Never a dove came to nestle by me,
But green-eyed Envy was there to see—
Soiling its plumage of spotless white,
Making it vile as a raven of night.
Never a rose in my garden was born,
But was surrounded by many a thorn.
Never a sweet but was mingled with gall—
And freedom, forever, is shadowed by thrall;—
Fruit, that looked luscious while hanging in view,
Is blighted ere ripe, by a blistering dew;
Gold, that we gather and count as a joy,
Has little of pleasure and much of alloy;
Jealously burns, in her caustical fire,
My tenderest hope, with malevolent ire—
Ashes, of all, she has strewn in my path,
And mocks at my pain with demoniac laugh.
But hush thy complaining, my heart, and be still—
If Heaven, our measure, with blessings should fill,
How soon would the soul with satiety cloy,
And life would be robbed of delightsome employ,—
Incentive would sleep, and all motive would die,
If needs of our nature should utter no cry;
But lacking the goal our ambition would gain
Arouses our powers—gives strength to attain.

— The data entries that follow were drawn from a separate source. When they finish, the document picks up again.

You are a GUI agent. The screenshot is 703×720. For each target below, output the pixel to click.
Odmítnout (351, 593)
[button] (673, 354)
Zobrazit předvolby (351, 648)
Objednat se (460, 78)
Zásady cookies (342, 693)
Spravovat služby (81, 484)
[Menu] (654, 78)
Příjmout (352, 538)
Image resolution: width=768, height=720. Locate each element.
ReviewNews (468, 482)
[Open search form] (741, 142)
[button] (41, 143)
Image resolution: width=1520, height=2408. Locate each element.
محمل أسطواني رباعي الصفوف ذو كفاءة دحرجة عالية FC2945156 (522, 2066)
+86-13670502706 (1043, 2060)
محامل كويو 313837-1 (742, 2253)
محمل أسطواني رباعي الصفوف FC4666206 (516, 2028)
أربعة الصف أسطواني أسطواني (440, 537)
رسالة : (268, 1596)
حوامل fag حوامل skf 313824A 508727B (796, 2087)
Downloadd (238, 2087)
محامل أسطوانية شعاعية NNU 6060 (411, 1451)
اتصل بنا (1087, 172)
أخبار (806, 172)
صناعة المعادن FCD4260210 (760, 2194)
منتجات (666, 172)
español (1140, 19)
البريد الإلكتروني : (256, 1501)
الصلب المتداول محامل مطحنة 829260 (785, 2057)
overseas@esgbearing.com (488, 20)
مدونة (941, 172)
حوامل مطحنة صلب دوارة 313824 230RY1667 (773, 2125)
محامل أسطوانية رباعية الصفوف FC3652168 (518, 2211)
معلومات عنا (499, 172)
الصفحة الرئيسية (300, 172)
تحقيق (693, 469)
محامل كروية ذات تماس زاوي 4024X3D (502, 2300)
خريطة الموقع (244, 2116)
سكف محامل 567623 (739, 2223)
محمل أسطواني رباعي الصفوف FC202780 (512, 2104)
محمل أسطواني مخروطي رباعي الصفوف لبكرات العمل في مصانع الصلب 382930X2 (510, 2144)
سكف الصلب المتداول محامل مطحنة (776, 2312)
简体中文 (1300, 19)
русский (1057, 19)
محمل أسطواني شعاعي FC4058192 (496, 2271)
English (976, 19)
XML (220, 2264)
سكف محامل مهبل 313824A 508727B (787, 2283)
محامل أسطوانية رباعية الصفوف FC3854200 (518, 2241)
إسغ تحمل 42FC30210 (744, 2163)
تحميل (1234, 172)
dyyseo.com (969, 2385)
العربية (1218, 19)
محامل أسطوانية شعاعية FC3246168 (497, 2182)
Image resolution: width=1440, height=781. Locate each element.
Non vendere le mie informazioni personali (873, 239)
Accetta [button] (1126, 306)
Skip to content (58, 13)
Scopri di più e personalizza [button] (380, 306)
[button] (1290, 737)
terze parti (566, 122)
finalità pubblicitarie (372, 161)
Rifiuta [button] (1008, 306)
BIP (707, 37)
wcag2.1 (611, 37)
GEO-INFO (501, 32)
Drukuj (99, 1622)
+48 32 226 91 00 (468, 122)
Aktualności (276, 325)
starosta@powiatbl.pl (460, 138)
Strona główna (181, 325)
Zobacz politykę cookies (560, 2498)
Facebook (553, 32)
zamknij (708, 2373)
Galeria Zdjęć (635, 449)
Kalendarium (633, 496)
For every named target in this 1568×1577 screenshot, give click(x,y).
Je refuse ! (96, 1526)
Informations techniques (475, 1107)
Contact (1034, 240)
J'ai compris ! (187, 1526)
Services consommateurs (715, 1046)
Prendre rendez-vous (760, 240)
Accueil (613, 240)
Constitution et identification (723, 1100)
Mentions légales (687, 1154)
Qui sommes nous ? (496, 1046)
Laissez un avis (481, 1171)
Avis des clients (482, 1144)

Our grandest achievements have birth in the throes
Of Penury’s labor; and multiplied woes
But nerve us to action—resist and endure,
And highest endeavor gives aid to secure
Success to the valiant in the struggle for right—
Though failure may sometimes descend like a blight—
Oft failure is blessing, that’s sent in disguise
To turn us from groveling to gaze on the skies.
Then learn through each trial, my soul, to rejoice,
And e’en from the cloud will Compassion’s own voice
Be heard thro’ the gloom, in response to your cry,
“Fear not the tempest, my child, it is I.”